* _PROBLEM TO WORK ON_: Continue the article on Edison's phonograph below, starting right after its final sentence.

* _DOCUMENT EXTRACT_:
November 21st, 2016 | by editor
On This Day: 21st November 1877 – Edison’s Phonograph
Science & Tech

It’s 1870s America, industrialisation has taken hold, and there is rapid expansion of the great railroads and factories across the States. There is also a tremendous increase in the number of inventions, many of which were invented by Thomas Edison. On the 21st November 1877, this prolific pioneer announced the phonograph.

But what on earth is a phonograph? Only one of his most innovative inventions! As well as being the iconic device on the HMV logo, the phonograph was a revolutionary sound recording device.

Edison’s invention was simple. The phonograph consisted of a horn that collected sound and channeled it through a diaphragm that was attached to a metal stylus. This stylus touched against a drum, which was covered in tin foil and rotated by a hand-crank. As sound enters the horn, it hits the diaphragm, which causes the metal stylus to vibrate. These vibrations are then scraped into the drum by the stylus and a groove is formed.

Once the sound has been recorded, it can be replayed by turning the hand-crank in the opposite direction, which reverses the process. The grooves cause the stylus to vibrate and in turn the diaphragm too. This then produces sound which is amplified by the horn. Initially, the tin foil only lasted for a couple of playbacks, as the stylus would damage the grooves each time it passed through them. This would be heard by loss of definition in the sound and extra erroneous sounds similar to white noise. It took eleven years to solve this problem when Edison replaced the foil with wax, and finally vinyl, and each iteration increased the lifespan of the recording.

* _GIVEN ENTRIES_:
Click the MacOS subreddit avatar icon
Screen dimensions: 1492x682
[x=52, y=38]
---
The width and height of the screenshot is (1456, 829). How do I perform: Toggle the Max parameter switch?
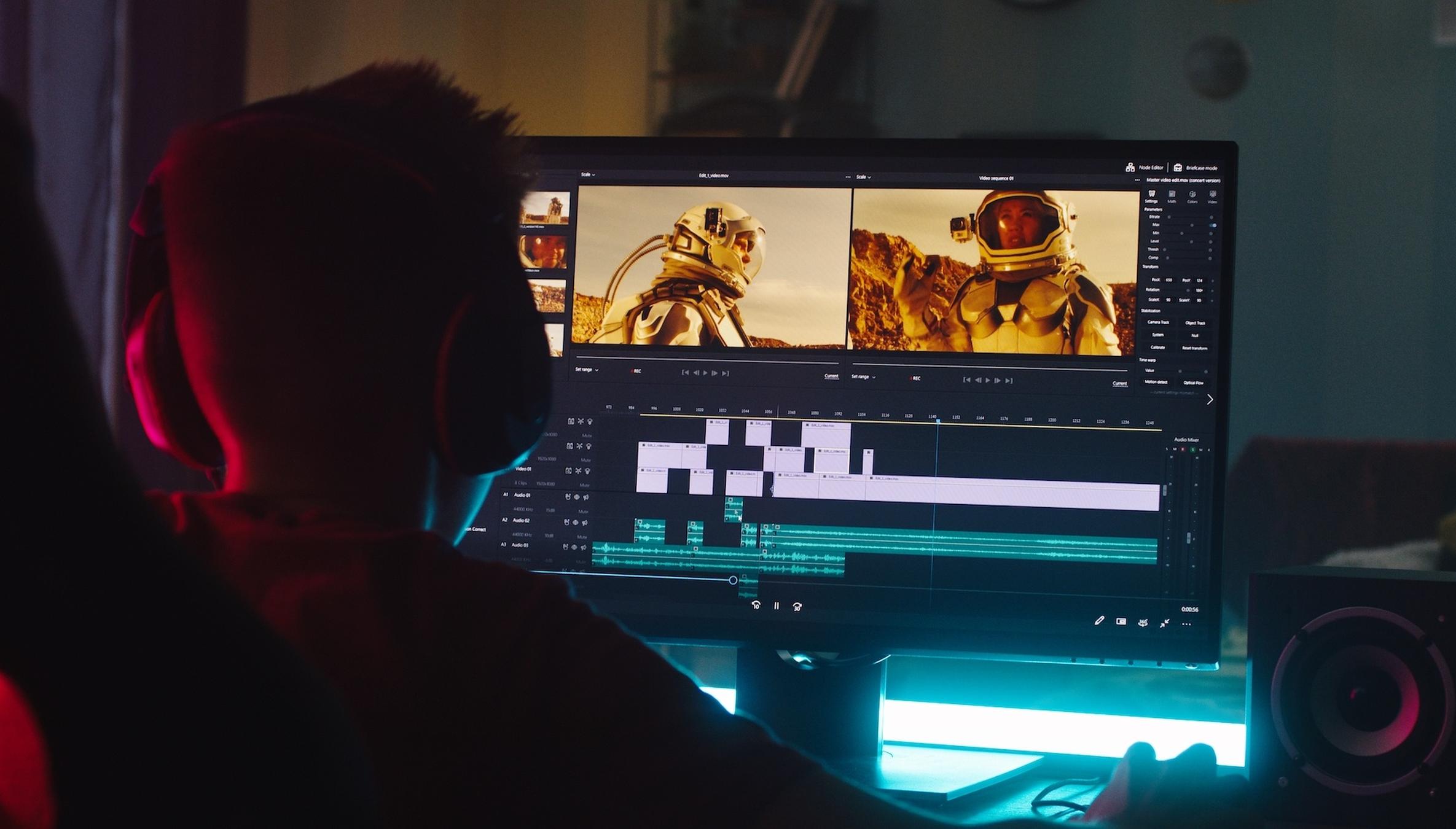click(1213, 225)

* _EXERCISE RESULT_:
Edison nicknamed his device the “Talking Machine”, it was officially termed the phonograph and later became known as the gramophone. It was a serendipitous discovery, as Edison was in fact working on a device to record telephone communications and not reproduce the sounds it recorded. Edison recognised the gravity of his invention, saying “I was never so taken aback in my life.” It was hailed by major press and he received high accolades from prominent scientific publications. Since, it has become one of his greatest inventions, an impressive feat given that he owned over a thousand patents.

The phonograph was initially used to record phone conversations, but soon it became a music recording device. So if you’ve ever listened to music on a tablet or a video with sound, you need to thank Mr Edison. It was the first in a long line of similar music devices. Now, modern “turntables” still use a stylus to ‘read’ the vinyl records in a similar way to the phonograph. However, the vibrations do not directly contact with a diaphragm to produce sound. Instead, the motion of the stylus is converted to analogue or digital signals, which are sent to a speaker.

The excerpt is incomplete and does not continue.